Treatment adherence and anxiety levels of bronchiectasis patients in the COVID-19 pandemic

Sermin Borekci a,*, Ilgim Vardaloglu a, Nejdiye Gungordu a, Buket Caliskaner Ozturk a, Hazal Cansu Culpan b, Cana Aksoy Poyraz c, Bilun Gemicioglu a
PMCID: PMC10173943  PMID: 37171358

Abstract

It has been reported that during the coronavirus disease-2019 (COVID-19) pandemic, bronchiectasis patients were adversely affected due to their limited respiratory functions and acute exacerbations which were triggered by viral infections. The increased concern in the population during the pandemic has affected the attitudes of people toward avoiding disease and patients’ treatment compliance. It is unclear whether treatment adherence and anxiety levels of bronchiectasis patients have changed during the pandemic. We aimed to evaluate treatment adherence and anxiety levels in patients with bronchiectasis. A cross-sectional survey was conducted between May and November 2021. A total of 123 patients with bronchiectasis and 110 adults without chronic diseases were included in the control group. Patient demographic information, bronchiectasis follow-up data, and COVID-19 history were recorded. Then, patients filled out “MARS-5 Index” (Medical Adherence Report Scale-5), Beck Anxiety Scale and the Effect of Events Scale (IES-R). Responses of questionnaires were statistically analyzed. Our results showed that the majority of patients with bronchiectasis had high Medical Adherence Report Scale-5 index total scores during the COVID-19 pandemic (86.2%). The total scores on the Beck Anxiety Scale of bronchiectasis patients who did not have COVID-19 were significantly higher than those who had COVID-19 (P = .04). The total scores on the IES-R were found to be significantly higher in the control group (P < .001). No significant difference was found in the total scores on the Beck Anxiety Scale between the patients and the control group. The bronchiectasis patients had high adherence to their current treatment during the COVID-19 period and were less affected by the pandemic and its psychological effects compared to the healthy population.
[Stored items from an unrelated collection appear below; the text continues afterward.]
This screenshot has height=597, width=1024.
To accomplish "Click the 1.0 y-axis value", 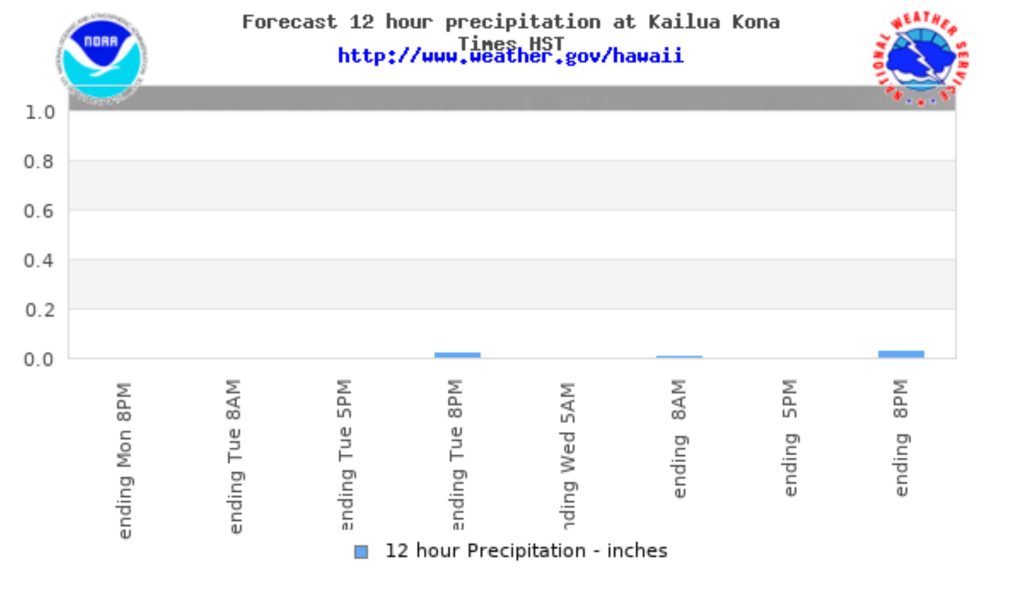I will point(40,112).

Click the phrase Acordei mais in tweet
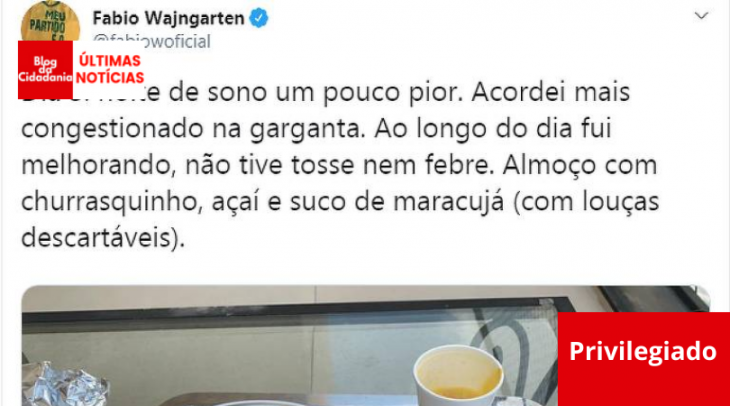(x=551, y=92)
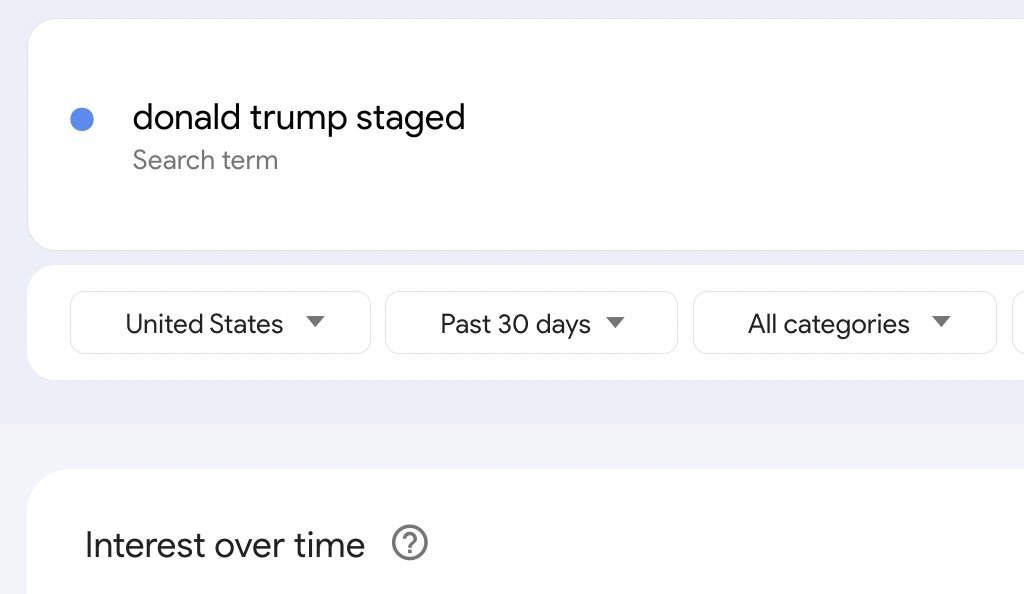This screenshot has width=1024, height=594.
Task: Open the All categories dropdown
Action: coord(844,323)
Furthermore, individuals diagnosed with bronchiectasis who were not infected with COVID-19 demonstrated increased levels of anxiety compared to those who were infected with COVID-19 which may be due to their concern about contracting the disease.
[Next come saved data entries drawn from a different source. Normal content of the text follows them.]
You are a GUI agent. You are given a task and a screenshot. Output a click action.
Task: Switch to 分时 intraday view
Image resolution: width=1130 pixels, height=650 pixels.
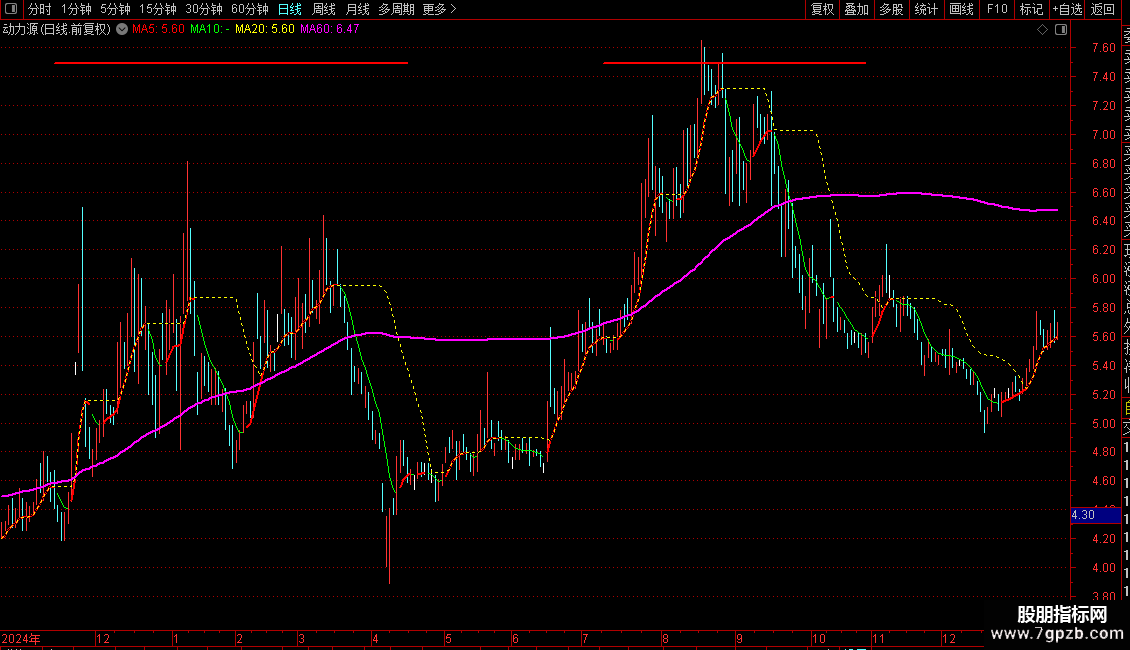40,9
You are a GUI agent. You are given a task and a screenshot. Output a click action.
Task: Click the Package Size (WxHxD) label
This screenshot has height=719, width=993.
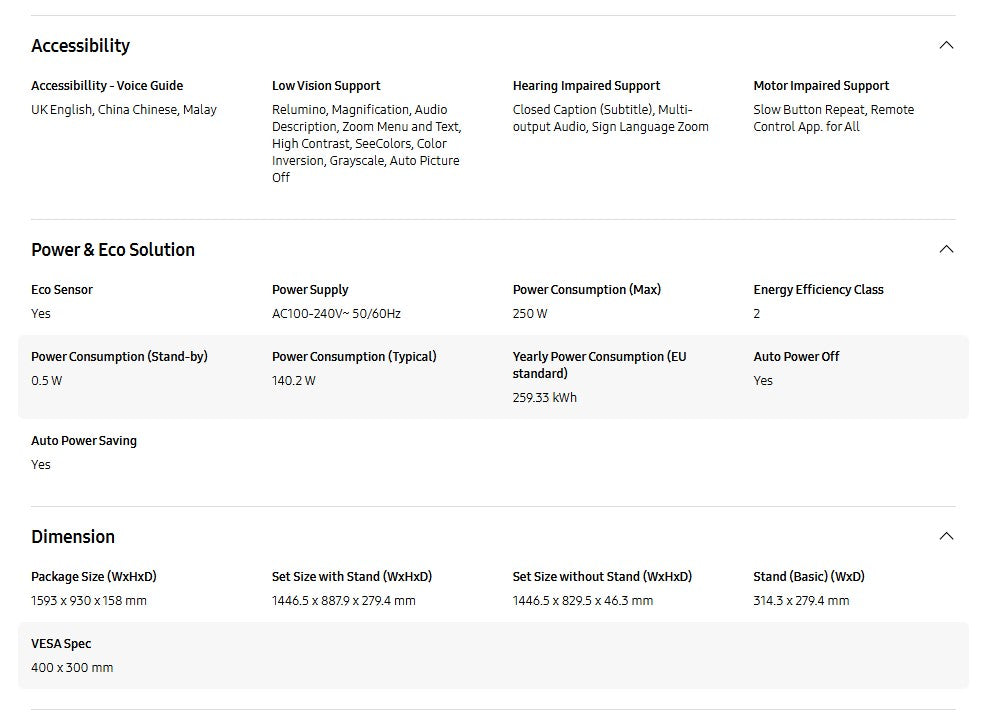[94, 577]
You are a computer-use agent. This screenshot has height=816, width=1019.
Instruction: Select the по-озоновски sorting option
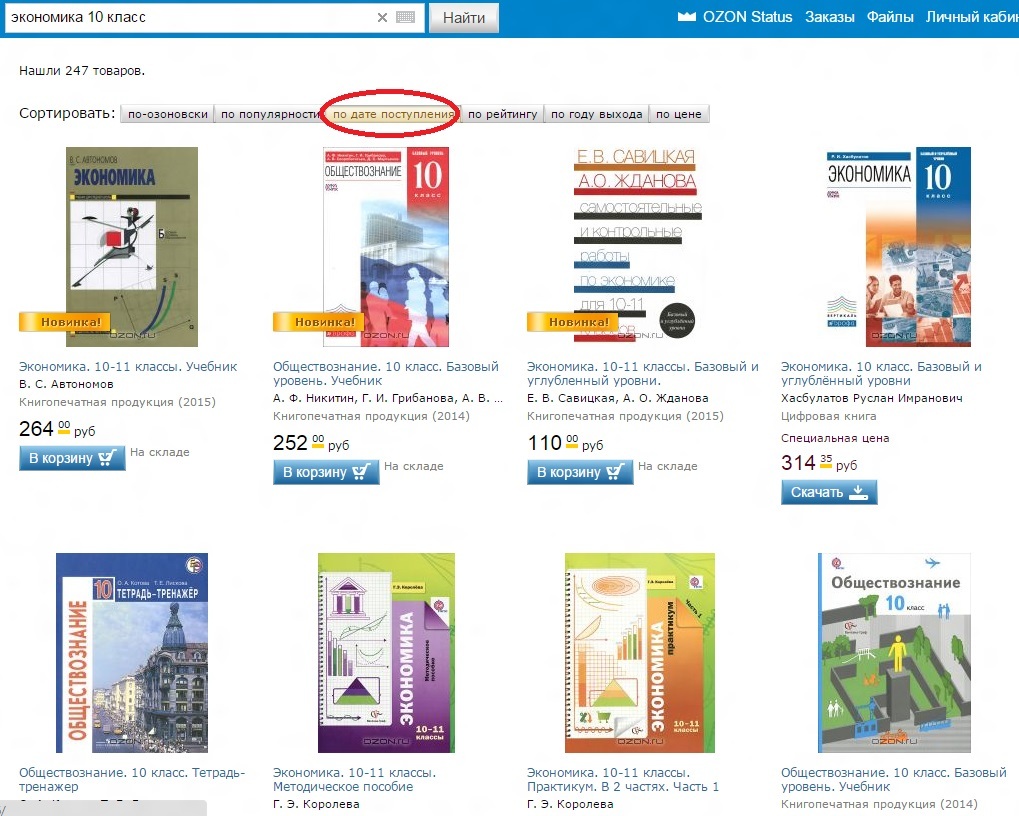point(168,114)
Keywords: anxiety, bronchiectasis, COVID-19

1. Introduction

During the Coronavirus disease-2019 (COVID-19) pandemic, patients with chronic lung diseases such as Chronic Obstructive Pulmonary Disease, interstitial lung disease, and bronchiectasis were more affected than the healthy population.[14] Although the COVID-19 pandemic has lost its severity, SARS-CoV-2 viral infection seems to occur in our lives from now on, similar to other respiratory tract viral infections.

It has been reported in the literature that there is a decrease in bronchiectasis exacerbations, mostly due to social distancing rules and the decrease in other respiratory tract viruses after lockdown. However, no changes were observed in the symptoms of the patients.[5,6] In contrast, Qin et al reported that the number of acute exacerbations increased during a 1-year follow-up of bronchiectasis during the COVID-19 pandemic.[7]
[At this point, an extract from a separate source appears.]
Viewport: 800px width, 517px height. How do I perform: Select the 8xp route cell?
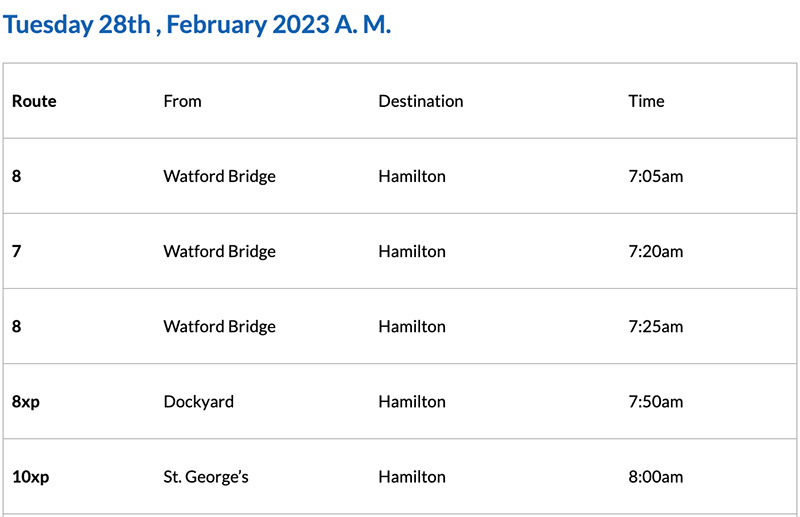click(26, 401)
Patients with bronchiectasis are adversely affected by SARS-CoV-2 infection owing to limited respiratory function and acute exacerbations triggered by viral infections.[6,7] While parameters such as symptoms, acute exacerbation rates, pulmonary function tests, and sputum samples of bronchiectasis patients during the pandemic period were investigated, the treatment adherence of patients and their anxiety levels were unknown.

This study aimed to evaluate the treatment adherence and anxiety levels of patients with bronchiectasis during the COVID-19 pandemic.

2. Material and method

2.1. Study setting

A single-center, cross-sectional survey study was conducted at a university hospital pulmonology outpatient clinic between May 2021 and November 2021.

2.2. Data collection and variables

All patients were informed of the study by a single physician. After informed consent was obtained, patients’ demographic information, comorbidities, medications, duration of disease, and COVID-19 history during the pandemic period were recorded. Treatment adherence and patients’ anxiety levels were assessed by MARS the Medical Adherence Report Scale (MARS), Beck Anxiety Scale, and Impact of Events Scale-Revised (IES-R). The survey responses were noted and analyzed.

2.3. Participants

Patients who had admitted to bronchiectasis outpatient clinic between May 2021 and November 2021 were selected by consecutive sampling method. Bronchiectasis diagnosis was performed radiologically using computed tomography. A total of 110 individuals with no chronic diseases were included in the control group.

2.4. Inclusion criteria

  • Having the radiological bronchiectasis diagnosis.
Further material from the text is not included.